Die Toten wurden irgendwo hinter dem Lager begraben. In der Umgangssprache wurde dieser Ort „unter der Bojarka“ genannt. Wenn diese Worte gesprochen wurden, war jedem alles klar. Der Aufseher schrie die Gefangenen an: „Was, ihr wollt unter die Bojarka?“ Die Verstorbenen wurden in einer großen Kiste herausgetragen, jeweils vier auf einmal. Es war möglich, mehr zu nehmen, aber für den diensthabenden Wärter wäre es damals zu unhandlich gewesen, jede Leiche einfach mit einem scharfen Metallstift durchstechen. Der Kutscher „schüttelte“ die Leichen „unter der Bojarka“ aus der Kiste, die Totengräber begannen, sie zu verscharren, und der Kutscher kehrte in die Lager-Zone zurück, um eine neue Ladung zu holen. Als ich Kutscher war, gab es einen Unbekannten mit dem Nachnamen Kutarlasch, und irgendein Scherzkeks aus dem Lager taufte dessen Toten- Kutsche auf den Namen „Postkutsche à la Kutarlasch». Es gab „fruchtbare“ Tage, an denen die Postkutsche die ganze Nacht hin und her fahren musste.

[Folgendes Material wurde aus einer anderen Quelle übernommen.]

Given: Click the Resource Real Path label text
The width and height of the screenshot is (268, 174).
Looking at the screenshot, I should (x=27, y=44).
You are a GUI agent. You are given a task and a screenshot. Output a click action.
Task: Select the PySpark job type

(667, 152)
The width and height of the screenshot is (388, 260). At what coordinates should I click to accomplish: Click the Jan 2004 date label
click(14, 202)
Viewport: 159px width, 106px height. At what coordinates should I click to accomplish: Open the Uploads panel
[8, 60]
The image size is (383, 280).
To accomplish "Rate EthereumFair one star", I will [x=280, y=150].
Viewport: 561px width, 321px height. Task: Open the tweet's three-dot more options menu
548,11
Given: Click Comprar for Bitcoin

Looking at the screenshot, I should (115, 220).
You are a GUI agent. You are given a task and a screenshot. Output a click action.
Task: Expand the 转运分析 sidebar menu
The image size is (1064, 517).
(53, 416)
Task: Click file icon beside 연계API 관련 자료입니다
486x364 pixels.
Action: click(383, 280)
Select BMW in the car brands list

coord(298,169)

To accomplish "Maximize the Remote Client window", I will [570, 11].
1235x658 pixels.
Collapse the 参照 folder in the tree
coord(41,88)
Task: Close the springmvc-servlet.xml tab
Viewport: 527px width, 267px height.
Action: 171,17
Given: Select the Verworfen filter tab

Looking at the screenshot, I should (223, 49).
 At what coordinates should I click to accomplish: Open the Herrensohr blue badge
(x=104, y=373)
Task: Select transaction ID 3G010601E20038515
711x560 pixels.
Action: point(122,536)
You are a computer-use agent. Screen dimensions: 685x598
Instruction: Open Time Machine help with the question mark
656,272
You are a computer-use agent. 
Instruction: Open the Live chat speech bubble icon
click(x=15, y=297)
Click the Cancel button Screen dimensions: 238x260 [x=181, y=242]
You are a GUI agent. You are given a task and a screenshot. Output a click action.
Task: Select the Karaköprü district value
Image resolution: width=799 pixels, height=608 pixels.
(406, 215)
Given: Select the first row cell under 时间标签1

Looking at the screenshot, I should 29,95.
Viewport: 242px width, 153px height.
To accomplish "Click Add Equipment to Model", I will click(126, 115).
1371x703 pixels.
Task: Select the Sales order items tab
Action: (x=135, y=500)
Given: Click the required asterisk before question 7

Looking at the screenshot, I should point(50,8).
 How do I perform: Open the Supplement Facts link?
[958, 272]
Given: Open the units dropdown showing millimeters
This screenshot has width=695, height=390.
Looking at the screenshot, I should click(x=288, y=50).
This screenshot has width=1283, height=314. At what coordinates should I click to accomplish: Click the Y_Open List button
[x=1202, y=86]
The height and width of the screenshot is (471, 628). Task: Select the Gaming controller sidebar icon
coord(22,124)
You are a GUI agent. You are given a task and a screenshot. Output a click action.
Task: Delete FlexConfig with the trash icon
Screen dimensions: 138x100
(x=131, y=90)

Der Kutscher kam noch vor dem Morgengrauen zurück und brach auf seiner Pritsche zusammen. Sobald es am Horizont blau wurde, stürmte der Wächter in die Kaserne und brüllte: „Kutarlasch, Scheißkerl. Du hast den ganzen Weg über geschlafen, du Bastard, die ganze Zeit. Die Kolchosbauern werden bald zur Arbeit gehen, Gott bewahre, dass sie dich sehen...

Hätte man sich damals mit unvoreingenommenem Auge im Innenhof des Lagers umsehen können, so würde das Bild einen Schauder hervorrufen: da waren nur die, die kaum noch gehen, und kriechen konnten um uns herum. Dort in der Zone, eingehüllt in einen erdachten Fetzen Stoff, streicht still und leise ein Irrer mit dem Spitznamen «Mama Tanja» herum – so nannte er selbst alle aus irgendeinem Grund. An seinem Bauch war eine riesige Schüssel aus Ton befestigt. Wenn er für etwas geschlagen wird, fällt er hin und schützt nicht seinen Kopf, sondern dieses kostbare Gefäß. Den ganzen Tag lang wandert er umher, murmelt unartikulierte Worte, streckt die Hände in die Luft, als würde er unsichtbare Fäden entwirren.

So wurden im „bolschewistischen Paradies“ menschliche Schicksale geformt: die den Bürgerkrieg verkrüppelt überlebten, die auf dem „Wikinger“ kämpften und wie durch ein Wunder überlebten, aber sie starben auf dieselbe Weise - auf den Lagerbänken. Im „Land des siegreichen Sozialismus“.

„Krasnojarsker Eisenbahner“, ¹ 2, 11.01.1992.